#### RECORD EXTRACTS

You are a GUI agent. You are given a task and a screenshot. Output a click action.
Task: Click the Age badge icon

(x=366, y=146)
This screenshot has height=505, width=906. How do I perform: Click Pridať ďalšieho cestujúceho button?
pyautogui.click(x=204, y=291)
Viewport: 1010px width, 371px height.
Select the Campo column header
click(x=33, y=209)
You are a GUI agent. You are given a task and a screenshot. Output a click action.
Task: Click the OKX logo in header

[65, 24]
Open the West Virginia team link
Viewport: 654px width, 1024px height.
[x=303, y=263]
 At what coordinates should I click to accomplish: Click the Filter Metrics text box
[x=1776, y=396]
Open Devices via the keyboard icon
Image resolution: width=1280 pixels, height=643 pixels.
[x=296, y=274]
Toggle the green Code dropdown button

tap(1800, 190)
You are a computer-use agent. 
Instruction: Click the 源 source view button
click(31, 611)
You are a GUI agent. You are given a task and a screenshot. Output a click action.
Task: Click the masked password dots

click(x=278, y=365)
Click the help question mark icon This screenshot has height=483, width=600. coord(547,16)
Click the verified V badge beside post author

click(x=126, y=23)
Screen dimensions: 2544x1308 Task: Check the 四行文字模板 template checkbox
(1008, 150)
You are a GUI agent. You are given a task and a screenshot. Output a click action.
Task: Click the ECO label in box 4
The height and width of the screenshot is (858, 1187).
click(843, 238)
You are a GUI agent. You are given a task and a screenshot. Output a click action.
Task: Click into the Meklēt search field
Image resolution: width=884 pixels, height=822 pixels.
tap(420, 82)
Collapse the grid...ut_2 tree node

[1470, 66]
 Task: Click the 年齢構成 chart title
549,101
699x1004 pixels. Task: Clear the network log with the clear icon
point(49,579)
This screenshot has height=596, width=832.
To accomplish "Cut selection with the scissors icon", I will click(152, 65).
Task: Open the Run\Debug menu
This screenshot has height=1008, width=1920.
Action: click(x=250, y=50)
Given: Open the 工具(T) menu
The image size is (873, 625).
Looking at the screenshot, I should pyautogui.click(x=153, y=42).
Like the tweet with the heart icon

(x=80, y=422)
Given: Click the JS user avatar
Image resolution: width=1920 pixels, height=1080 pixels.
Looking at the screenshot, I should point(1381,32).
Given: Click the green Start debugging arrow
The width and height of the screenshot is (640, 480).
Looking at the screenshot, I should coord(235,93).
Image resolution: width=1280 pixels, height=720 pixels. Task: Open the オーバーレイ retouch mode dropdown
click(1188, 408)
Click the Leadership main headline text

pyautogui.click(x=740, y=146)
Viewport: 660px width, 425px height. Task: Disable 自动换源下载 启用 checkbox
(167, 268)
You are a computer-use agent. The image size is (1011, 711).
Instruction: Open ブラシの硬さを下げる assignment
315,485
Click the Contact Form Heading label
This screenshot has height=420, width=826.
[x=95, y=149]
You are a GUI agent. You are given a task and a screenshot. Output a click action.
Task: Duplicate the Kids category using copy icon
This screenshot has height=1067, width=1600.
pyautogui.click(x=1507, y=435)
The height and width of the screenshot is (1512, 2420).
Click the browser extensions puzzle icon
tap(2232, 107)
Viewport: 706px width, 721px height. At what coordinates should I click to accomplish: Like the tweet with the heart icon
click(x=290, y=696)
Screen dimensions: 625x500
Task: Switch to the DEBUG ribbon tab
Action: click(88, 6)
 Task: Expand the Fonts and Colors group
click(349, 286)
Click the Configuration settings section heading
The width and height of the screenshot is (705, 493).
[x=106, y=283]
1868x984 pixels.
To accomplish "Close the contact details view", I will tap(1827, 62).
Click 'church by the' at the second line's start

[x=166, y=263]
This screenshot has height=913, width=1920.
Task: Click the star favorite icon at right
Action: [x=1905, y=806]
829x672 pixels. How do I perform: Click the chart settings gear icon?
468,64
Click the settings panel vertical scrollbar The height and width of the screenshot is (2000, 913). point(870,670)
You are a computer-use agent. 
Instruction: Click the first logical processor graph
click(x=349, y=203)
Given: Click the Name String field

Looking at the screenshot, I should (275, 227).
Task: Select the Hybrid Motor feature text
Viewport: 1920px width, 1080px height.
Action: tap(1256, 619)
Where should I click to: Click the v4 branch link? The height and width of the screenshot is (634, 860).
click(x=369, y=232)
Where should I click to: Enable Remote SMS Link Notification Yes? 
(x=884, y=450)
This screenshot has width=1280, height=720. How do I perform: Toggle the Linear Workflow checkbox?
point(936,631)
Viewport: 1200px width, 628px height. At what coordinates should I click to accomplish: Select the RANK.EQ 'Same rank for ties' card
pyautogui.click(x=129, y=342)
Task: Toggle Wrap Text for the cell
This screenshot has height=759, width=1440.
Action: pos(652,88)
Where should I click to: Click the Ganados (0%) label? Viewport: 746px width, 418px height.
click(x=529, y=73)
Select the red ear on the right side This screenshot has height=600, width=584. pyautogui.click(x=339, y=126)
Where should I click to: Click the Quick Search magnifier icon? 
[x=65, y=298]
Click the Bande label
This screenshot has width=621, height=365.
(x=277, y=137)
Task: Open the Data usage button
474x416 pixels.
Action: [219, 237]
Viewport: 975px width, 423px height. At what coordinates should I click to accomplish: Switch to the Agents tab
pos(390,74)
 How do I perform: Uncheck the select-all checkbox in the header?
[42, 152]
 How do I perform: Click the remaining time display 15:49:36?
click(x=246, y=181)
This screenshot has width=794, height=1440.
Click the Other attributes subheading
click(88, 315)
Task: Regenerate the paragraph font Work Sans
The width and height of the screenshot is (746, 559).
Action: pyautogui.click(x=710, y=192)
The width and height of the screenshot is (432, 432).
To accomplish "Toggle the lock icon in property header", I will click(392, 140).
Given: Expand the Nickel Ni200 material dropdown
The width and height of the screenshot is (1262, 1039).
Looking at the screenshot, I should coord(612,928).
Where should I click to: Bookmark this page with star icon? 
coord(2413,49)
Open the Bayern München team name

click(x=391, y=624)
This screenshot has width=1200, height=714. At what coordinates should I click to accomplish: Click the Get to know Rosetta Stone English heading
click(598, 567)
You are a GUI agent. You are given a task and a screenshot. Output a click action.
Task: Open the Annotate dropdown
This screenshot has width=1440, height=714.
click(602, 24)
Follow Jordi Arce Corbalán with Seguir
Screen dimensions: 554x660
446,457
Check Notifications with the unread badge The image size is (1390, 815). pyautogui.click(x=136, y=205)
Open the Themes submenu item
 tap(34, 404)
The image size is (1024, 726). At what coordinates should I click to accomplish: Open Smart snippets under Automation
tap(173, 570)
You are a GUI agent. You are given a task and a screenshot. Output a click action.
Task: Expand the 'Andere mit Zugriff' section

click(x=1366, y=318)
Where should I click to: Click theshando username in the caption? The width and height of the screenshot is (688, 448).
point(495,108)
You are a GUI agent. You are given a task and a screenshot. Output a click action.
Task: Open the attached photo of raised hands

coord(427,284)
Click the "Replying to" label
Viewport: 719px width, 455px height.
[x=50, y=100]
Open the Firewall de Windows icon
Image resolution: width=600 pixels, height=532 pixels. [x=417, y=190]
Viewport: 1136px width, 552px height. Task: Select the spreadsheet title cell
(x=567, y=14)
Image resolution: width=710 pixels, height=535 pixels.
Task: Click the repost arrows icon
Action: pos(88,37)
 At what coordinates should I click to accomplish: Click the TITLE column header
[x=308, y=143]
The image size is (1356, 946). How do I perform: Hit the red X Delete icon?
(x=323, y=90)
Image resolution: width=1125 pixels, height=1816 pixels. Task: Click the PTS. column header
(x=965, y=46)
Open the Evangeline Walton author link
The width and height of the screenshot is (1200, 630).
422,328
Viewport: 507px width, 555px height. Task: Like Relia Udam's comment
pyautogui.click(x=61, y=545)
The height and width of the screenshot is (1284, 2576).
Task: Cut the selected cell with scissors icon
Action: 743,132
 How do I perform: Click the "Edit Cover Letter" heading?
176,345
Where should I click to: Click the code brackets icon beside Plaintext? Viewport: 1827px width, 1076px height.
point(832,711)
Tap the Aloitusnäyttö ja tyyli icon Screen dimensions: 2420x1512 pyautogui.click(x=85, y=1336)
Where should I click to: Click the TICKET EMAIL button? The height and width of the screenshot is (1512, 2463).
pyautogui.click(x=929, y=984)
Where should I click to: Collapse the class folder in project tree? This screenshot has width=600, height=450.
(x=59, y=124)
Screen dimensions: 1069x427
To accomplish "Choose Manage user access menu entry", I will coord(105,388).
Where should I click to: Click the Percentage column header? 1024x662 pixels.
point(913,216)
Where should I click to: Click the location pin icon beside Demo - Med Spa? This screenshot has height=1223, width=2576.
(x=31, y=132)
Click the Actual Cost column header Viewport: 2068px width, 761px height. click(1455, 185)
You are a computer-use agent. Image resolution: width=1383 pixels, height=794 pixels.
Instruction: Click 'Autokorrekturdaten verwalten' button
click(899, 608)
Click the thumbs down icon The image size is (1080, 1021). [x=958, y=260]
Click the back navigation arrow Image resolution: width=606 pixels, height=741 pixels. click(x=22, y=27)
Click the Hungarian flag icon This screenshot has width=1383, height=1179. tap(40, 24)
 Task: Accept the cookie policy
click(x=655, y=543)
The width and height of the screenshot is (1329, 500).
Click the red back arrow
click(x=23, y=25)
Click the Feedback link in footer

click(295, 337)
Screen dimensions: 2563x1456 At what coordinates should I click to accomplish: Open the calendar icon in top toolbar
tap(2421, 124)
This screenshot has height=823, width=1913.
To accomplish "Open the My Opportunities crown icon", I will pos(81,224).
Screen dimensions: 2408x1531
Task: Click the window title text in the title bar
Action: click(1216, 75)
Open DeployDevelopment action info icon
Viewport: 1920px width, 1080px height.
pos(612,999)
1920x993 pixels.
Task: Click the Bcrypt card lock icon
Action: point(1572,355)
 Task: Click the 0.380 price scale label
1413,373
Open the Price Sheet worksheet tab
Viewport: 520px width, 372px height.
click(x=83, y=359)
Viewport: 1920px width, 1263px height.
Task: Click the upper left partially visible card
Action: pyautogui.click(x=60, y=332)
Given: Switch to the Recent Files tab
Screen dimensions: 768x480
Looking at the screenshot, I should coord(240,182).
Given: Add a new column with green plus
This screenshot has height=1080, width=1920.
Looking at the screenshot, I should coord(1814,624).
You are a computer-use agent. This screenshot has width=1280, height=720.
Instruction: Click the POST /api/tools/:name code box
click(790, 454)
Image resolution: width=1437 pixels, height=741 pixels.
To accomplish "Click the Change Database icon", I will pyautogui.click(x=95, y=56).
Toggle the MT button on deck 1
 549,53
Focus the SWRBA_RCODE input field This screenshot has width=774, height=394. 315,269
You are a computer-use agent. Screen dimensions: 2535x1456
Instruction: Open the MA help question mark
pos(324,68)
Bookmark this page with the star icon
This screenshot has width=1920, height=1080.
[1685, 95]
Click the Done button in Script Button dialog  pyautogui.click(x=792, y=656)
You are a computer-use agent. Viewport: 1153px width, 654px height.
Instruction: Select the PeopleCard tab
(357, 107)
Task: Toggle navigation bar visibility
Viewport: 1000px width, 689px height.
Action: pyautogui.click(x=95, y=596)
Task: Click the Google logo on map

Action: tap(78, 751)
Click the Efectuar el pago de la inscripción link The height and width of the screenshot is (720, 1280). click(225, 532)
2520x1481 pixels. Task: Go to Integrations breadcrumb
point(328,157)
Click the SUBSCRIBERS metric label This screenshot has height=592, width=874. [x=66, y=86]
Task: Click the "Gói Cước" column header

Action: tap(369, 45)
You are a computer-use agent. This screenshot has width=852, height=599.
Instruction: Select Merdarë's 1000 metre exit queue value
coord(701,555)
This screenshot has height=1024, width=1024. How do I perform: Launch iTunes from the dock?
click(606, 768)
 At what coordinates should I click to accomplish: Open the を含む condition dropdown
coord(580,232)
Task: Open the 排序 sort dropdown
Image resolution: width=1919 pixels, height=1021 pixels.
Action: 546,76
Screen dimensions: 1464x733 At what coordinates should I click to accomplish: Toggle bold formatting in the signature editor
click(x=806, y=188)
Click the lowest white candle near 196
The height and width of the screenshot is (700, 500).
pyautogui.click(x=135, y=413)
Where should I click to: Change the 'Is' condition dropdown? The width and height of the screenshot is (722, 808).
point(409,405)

########

§ WHAT YOU HAVE TO DO:
Revise everything from the line containing "Image resolution: width=1125" down to the line containing "Click the Hungarian" in the material so that "column header" becomes "column heading" each time it occurs, and leave everything else unchanged.

§ WRITTEN RESPONSE:
Image resolution: width=1125 pixels, height=1816 pixels. Task: Click the PTS. column heading
(x=965, y=46)
Open the Evangeline Walton author link
The width and height of the screenshot is (1200, 630).
422,328
Viewport: 507px width, 555px height. Task: Like Relia Udam's comment
pyautogui.click(x=61, y=545)
The height and width of the screenshot is (1284, 2576).
Task: Cut the selected cell with scissors icon
Action: 743,132
 How do I perform: Click the "Edit Cover Letter" heading?
176,345
Where should I click to: Click the code brackets icon beside Plaintext? Viewport: 1827px width, 1076px height.
point(832,711)
Tap the Aloitusnäyttö ja tyyli icon Screen dimensions: 2420x1512 pyautogui.click(x=85, y=1336)
Where should I click to: Click the TICKET EMAIL button? The height and width of the screenshot is (1512, 2463).
pyautogui.click(x=929, y=984)
Where should I click to: Collapse the class folder in project tree? This screenshot has width=600, height=450.
(x=59, y=124)
Screen dimensions: 1069x427
To accomplish "Choose Manage user access menu entry", I will coord(105,388).
Where should I click to: Click the Percentage column heading? 1024x662 pixels.
point(913,216)
Where should I click to: Click the location pin icon beside Demo - Med Spa? This screenshot has height=1223, width=2576.
(x=31, y=132)
Click the Actual Cost column heading Viewport: 2068px width, 761px height. click(1455, 185)
You are a computer-use agent. Image resolution: width=1383 pixels, height=794 pixels.
Instruction: Click 'Autokorrekturdaten verwalten' button
click(899, 608)
Click the thumbs down icon The image size is (1080, 1021). [x=958, y=260]
Click the back navigation arrow Image resolution: width=606 pixels, height=741 pixels. click(x=22, y=27)
Click the Hungarian flag icon This screenshot has width=1383, height=1179. tap(40, 24)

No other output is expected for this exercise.